Material for this task Block Start

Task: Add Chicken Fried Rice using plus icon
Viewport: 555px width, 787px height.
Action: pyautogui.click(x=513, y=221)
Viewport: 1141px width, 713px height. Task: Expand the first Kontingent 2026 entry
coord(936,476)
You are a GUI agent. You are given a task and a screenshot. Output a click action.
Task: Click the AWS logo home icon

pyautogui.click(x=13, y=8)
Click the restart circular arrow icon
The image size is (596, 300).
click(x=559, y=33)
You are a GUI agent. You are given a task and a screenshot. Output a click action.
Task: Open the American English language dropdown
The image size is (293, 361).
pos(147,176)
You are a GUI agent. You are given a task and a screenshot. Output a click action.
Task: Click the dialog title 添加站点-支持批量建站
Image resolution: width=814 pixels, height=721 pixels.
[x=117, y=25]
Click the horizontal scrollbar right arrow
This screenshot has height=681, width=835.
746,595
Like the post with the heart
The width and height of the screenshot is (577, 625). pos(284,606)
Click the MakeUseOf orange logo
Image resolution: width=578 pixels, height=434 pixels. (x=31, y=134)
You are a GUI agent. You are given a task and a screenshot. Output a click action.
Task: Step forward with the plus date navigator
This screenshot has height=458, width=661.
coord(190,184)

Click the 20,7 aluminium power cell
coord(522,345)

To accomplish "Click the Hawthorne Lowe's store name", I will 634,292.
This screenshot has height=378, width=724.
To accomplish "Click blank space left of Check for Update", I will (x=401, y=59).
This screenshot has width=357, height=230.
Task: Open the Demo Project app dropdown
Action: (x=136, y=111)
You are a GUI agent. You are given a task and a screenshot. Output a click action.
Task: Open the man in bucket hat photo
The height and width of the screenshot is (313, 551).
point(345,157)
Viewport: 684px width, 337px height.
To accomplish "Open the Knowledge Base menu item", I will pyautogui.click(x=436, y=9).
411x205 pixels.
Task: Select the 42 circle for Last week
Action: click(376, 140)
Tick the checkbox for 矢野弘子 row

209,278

Material for this task Block End

■ Task description
All of the entries above must be transcribed exactly.

■ Result of the exercise
Task: Add Chicken Fried Rice using plus icon
Viewport: 555px width, 787px height.
Action: pyautogui.click(x=513, y=221)
Viewport: 1141px width, 713px height. Task: Expand the first Kontingent 2026 entry
coord(936,476)
You are a GUI agent. You are given a task and a screenshot. Output a click action.
Task: Click the AWS logo home icon

pyautogui.click(x=13, y=8)
Click the restart circular arrow icon
The image size is (596, 300).
click(x=559, y=33)
You are a GUI agent. You are given a task and a screenshot. Output a click action.
Task: Open the American English language dropdown
The image size is (293, 361).
pos(147,176)
You are a GUI agent. You are given a task and a screenshot. Output a click action.
Task: Click the dialog title 添加站点-支持批量建站
Image resolution: width=814 pixels, height=721 pixels.
[x=117, y=25]
Click the horizontal scrollbar right arrow
This screenshot has height=681, width=835.
746,595
Like the post with the heart
The width and height of the screenshot is (577, 625). pos(284,606)
Click the MakeUseOf orange logo
Image resolution: width=578 pixels, height=434 pixels. (x=31, y=134)
You are a GUI agent. You are given a task and a screenshot. Output a click action.
Task: Step forward with the plus date navigator
This screenshot has height=458, width=661.
coord(190,184)

Click the 20,7 aluminium power cell
coord(522,345)

To accomplish "Click the Hawthorne Lowe's store name", I will 634,292.
This screenshot has height=378, width=724.
To accomplish "Click blank space left of Check for Update", I will (x=401, y=59).
This screenshot has width=357, height=230.
Task: Open the Demo Project app dropdown
Action: (x=136, y=111)
You are a GUI agent. You are given a task and a screenshot. Output a click action.
Task: Open the man in bucket hat photo
The height and width of the screenshot is (313, 551).
point(345,157)
Viewport: 684px width, 337px height.
To accomplish "Open the Knowledge Base menu item", I will pyautogui.click(x=436, y=9).
411x205 pixels.
Task: Select the 42 circle for Last week
Action: click(376, 140)
Tick the checkbox for 矢野弘子 row

209,278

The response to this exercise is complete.